For Miya Knights, global technology research director at Planet Retail, there’s simply too much competition for the firm these days, and not just from bricks and mortar stores, which have lowered their prices to match the web.
“Groupon was first to the flash deals party, but has certainly not been the last. The space it occupies has been filled with direct, global and local competitors that offer deals across a wide range of categories, like Wowcher in the UK. More niche, specialist deal sites, for hotels, holidays, and home furnishings etc. have also emerged to fill the space,” she told me by email.

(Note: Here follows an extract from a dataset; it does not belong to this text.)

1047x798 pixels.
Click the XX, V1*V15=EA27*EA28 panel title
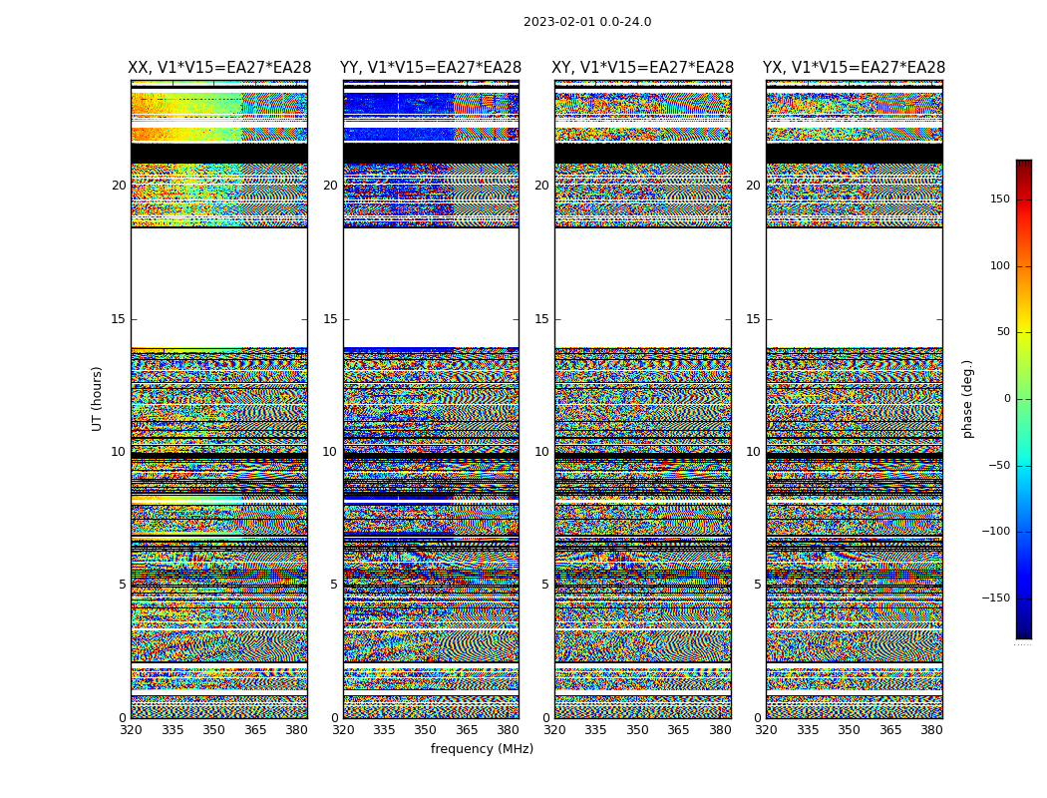[219, 68]
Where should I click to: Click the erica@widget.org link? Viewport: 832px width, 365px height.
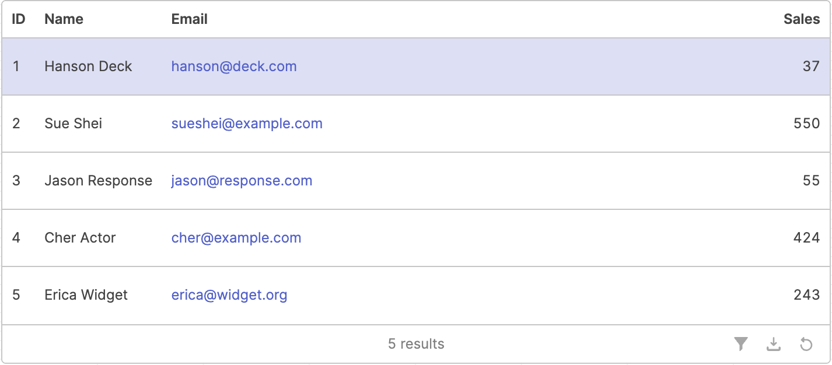tap(229, 295)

“Groupon’s figures, however, show it still has a loyal customer base and that revenues are strong. It’s just that its business model is broken: it does not generate enough revenue from its daily deals, which is where the margin lies, and relies too heavily on selling goods at discount prices, where the margins are tiny.”

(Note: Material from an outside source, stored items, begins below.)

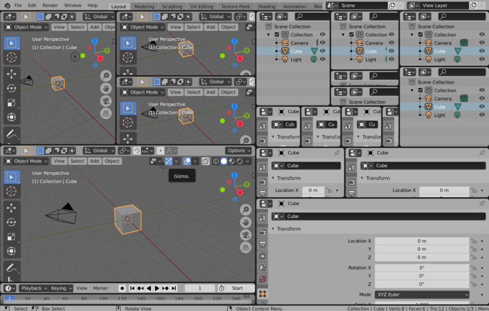Viewport: 489px width, 311px height.
Task: Click the Location X field in the bottom properties panel
Action: coord(421,241)
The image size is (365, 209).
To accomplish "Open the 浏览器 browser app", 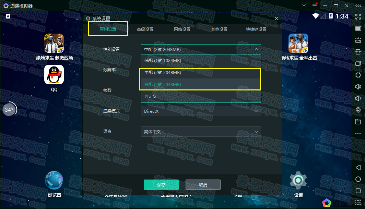I will tap(54, 181).
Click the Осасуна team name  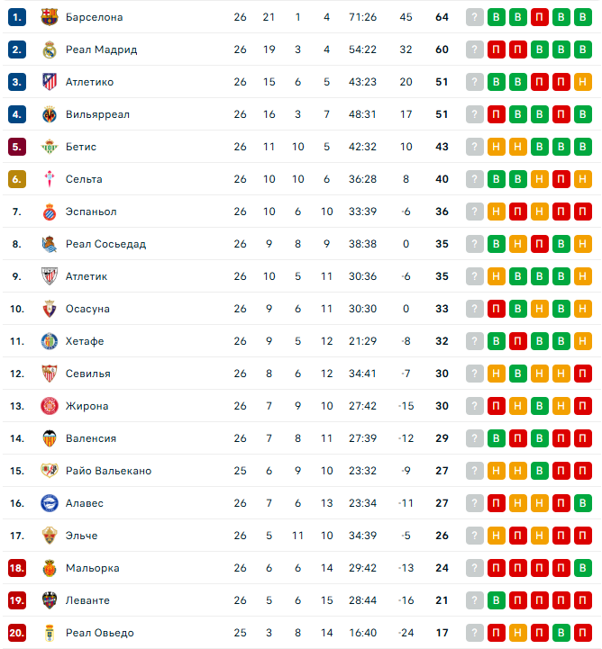tap(87, 309)
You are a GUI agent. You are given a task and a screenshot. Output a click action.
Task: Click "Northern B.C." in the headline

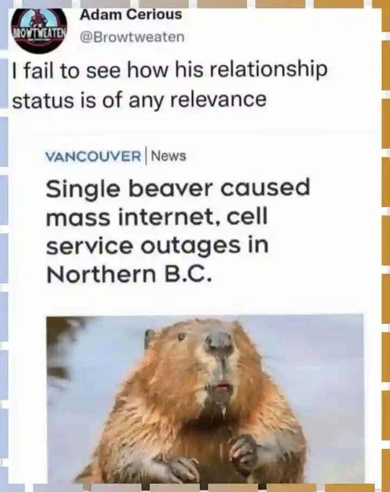127,274
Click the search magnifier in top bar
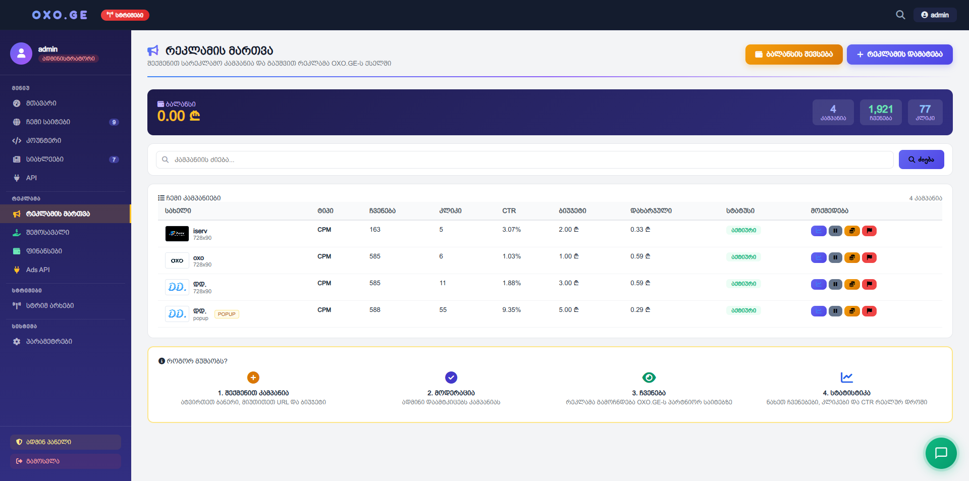 point(900,15)
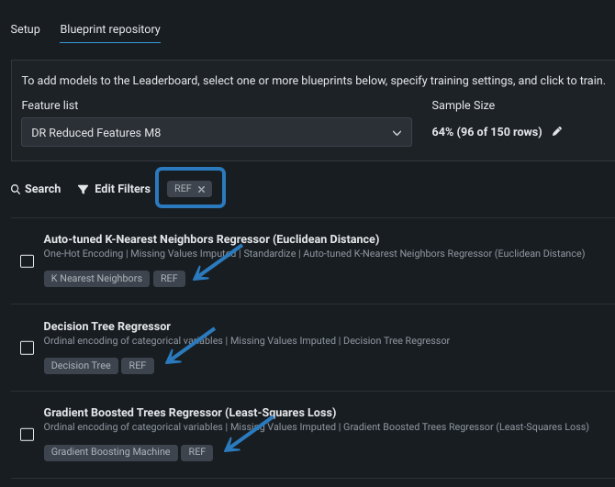Click the Search magnifier icon
615x487 pixels.
pos(16,189)
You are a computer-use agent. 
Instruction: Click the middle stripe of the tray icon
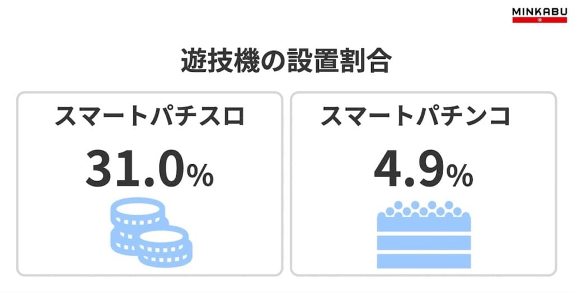424,242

So is there any hope for the site? It’s now trying to rebrand as an online marketplace, but with the likes of Amazon and eBay also playing in that space, the future doesn’t look too rosy.

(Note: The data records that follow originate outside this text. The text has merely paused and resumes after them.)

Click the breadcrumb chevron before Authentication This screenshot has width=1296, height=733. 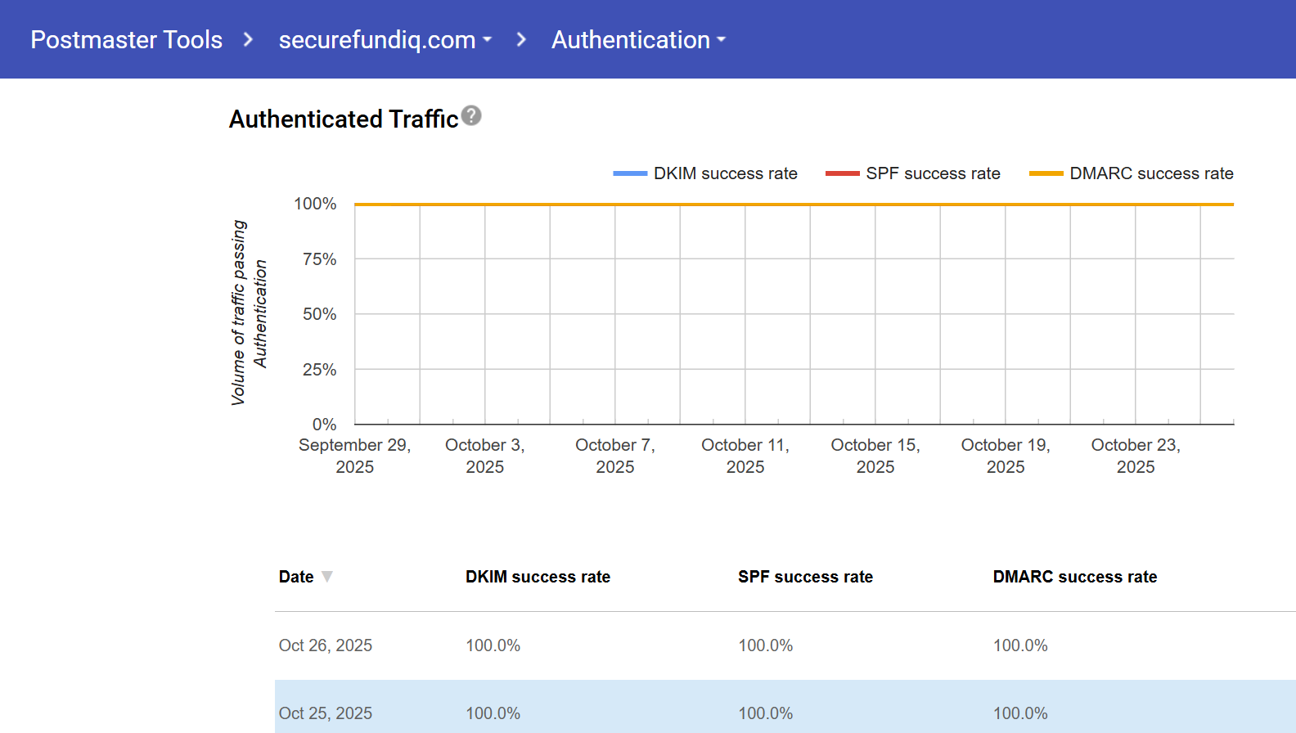(521, 39)
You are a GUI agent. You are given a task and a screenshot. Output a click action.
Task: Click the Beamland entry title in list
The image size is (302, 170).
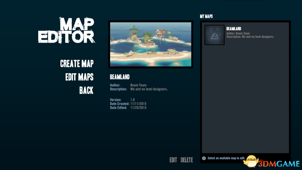[234, 29]
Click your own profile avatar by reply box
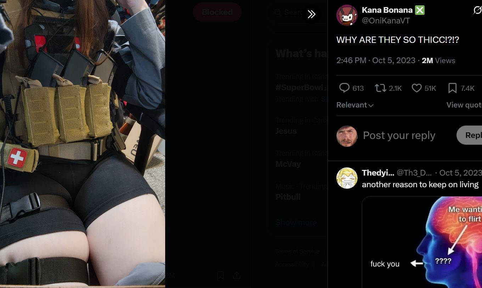This screenshot has width=482, height=288. point(347,136)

Alibaba finally announced plans to list on the stock market on Sunday after months of speculation and protracted discussions with the Hong Kong stock exchange.
A lot of the column inches devoted to this piece of news have focused on the firm’s decision to chose the US, rather than Hong Kong to IPO, and while it will be a blow to the SAR, there really wasn’t much it could do.
The bottom line is that Alibaba wanted to continue electing the majority of its board even after going public and the HKSE has a very strict one-shareholder-one-vote rule, which it could not break. End of story.
Of course, its decision to go Stateside doesn’t hurt Alibaba’s attempts to globalise its brands and attract more big name investors from the US. It will certainly be pretty happy with the way things turned out.
However, it would be wrong to interpret the move as an attempt to internationalise, even given the following statement from the firm:
This [IPO] will make us a more global company and enhance the company’s transparency, as well as allow the company to continue to pursue our long-term vision and ideals.
As numerous industry analysts have told me this week, the IPO is all about raising funds (as much as $15bn if rumours are to be believed) to grow its business in China.
Yes, it’s still China that dominates Alibaba’s thinking and it’s easy to see why. In terms of e-commerce the likes of Amazon and eBay will make it very difficult to compete outside the Middle Kingdom, while inside there is still a huge amount of growth going on.
China is poised to become the world’s biggest market for online commerce by 2015-16. “Growth will double in the next five years so the market is definitely big enough for two or three major providers,” Gartner analyst Jane Zhang told me.
This is just as well, as arch rival Tencent is breathing down its neck with its recent JD.com deal and could present a significant challenge to Ali in the future, Zhang added.
Not that Alibaba has taken its eye off the ball with mobile, investing in Sina, AutoNavi and extending Taobao to the mobile sphere, but its Laiwang messaging service has been a bit of a stinker and really pales in comparison to WeChat’s success.
A lot of the IPO money, Zhang told me, will go on growing its cloud and hybrid infrastructure, as Alibaba takes a leaf out of Amazon’s book and goes into business of providing IT infrastructure as a service in earnest.
Frost & Sullivan analyst Marc Einstein echoed these thoughts.
“Alibaba has some global ambitions but obviously competition is too severe in the US and emerging markets would be more likely targets,” he told me. “Therefore I think that they will continue to diversify into new businesses and mirror companies like Google and Amazon rather than trying to compete head on.”